START PASSAGE PROVIDED

I showed my new purchase to a foodie friend of mine over dinner. He salivated over it to the detriment of the meal we were eating. The conversation wasn't so hot either. To make a point, I left it with him. And then I left him. One copy down.

I showed my next copy to my sister in law and it hasn't been seen since. Two copies down.

My third and final copy hasn't left my handbag. What a joy to have something like this to dip into. Niki Segnit has come up with perhaps the most innovative approach to food writing since Harold McGee's On Food and Cooking. But where as Harold's opus demands scholarly concentration, The Flavour Thesaurus, is full of humour and life. This is what she has to say on the combination of celery and shellfish:

"Waking from a coma in season 6 of The Sopranos, the first thing Tony asks for is a lobster roll from the Pearl Oyster Bar in the West Village. If you've ever wondered why mobsters are fat, you might like to note that these include melted butter AND mayonnaise. Mix lobster meat, a little finely chopped celery, a squeeze of lemon and seasoning, and leave in the fridge while you open out hot dog buns like books and brown the insides in a pan of melted butter. Stuff the lobster mix into the bun. Eat lying back on a sun lounger, thinking of New England."

So although the basic premise is the matching of pairs of flavours, there is just so, so much more.

END PASSAGE PROVIDED
START SUPPLIED DATA

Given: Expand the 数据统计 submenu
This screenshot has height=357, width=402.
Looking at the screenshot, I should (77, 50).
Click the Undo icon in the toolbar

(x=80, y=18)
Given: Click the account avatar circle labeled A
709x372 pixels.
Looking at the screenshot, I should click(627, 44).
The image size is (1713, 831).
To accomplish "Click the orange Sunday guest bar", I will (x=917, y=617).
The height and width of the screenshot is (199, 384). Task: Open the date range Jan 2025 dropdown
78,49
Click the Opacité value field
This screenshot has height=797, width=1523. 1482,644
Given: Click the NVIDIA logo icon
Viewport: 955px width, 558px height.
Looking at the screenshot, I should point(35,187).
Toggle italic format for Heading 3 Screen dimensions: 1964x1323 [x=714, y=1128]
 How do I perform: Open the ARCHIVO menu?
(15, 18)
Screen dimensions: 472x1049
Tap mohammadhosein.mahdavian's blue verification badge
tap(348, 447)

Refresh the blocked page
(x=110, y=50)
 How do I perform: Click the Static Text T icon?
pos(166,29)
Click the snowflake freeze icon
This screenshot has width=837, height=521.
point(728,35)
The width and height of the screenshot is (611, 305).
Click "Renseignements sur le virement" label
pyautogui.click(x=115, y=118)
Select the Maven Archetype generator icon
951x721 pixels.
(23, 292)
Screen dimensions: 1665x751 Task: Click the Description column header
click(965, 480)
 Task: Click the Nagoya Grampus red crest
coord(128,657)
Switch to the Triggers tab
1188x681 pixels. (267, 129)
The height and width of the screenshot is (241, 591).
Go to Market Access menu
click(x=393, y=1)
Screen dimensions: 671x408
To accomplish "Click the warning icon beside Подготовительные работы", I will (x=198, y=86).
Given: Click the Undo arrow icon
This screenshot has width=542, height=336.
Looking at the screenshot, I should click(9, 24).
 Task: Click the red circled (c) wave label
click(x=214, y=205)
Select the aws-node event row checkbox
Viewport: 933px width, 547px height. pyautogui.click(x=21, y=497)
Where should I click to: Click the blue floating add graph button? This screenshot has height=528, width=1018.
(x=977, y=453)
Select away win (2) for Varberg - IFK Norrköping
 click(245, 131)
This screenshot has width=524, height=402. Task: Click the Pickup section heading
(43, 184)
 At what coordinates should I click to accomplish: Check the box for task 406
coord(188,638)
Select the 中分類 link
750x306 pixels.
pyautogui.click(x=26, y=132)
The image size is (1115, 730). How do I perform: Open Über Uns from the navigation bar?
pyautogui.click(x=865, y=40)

END SUPPLIED DATA

**TO DO**
Transcribe word for word the part of the book review above, starting at "I showed my new" and ending at "Two copies down.".

**CORRECT RESULT**
I showed my new purchase to a foodie friend of mine over dinner. He salivated over it to the detriment of the meal we were eating. The conversation wasn't so hot either. To make a point, I left it with him. And then I left him. One copy down.

I showed my next copy to my sister in law and it hasn't been seen since. Two copies down.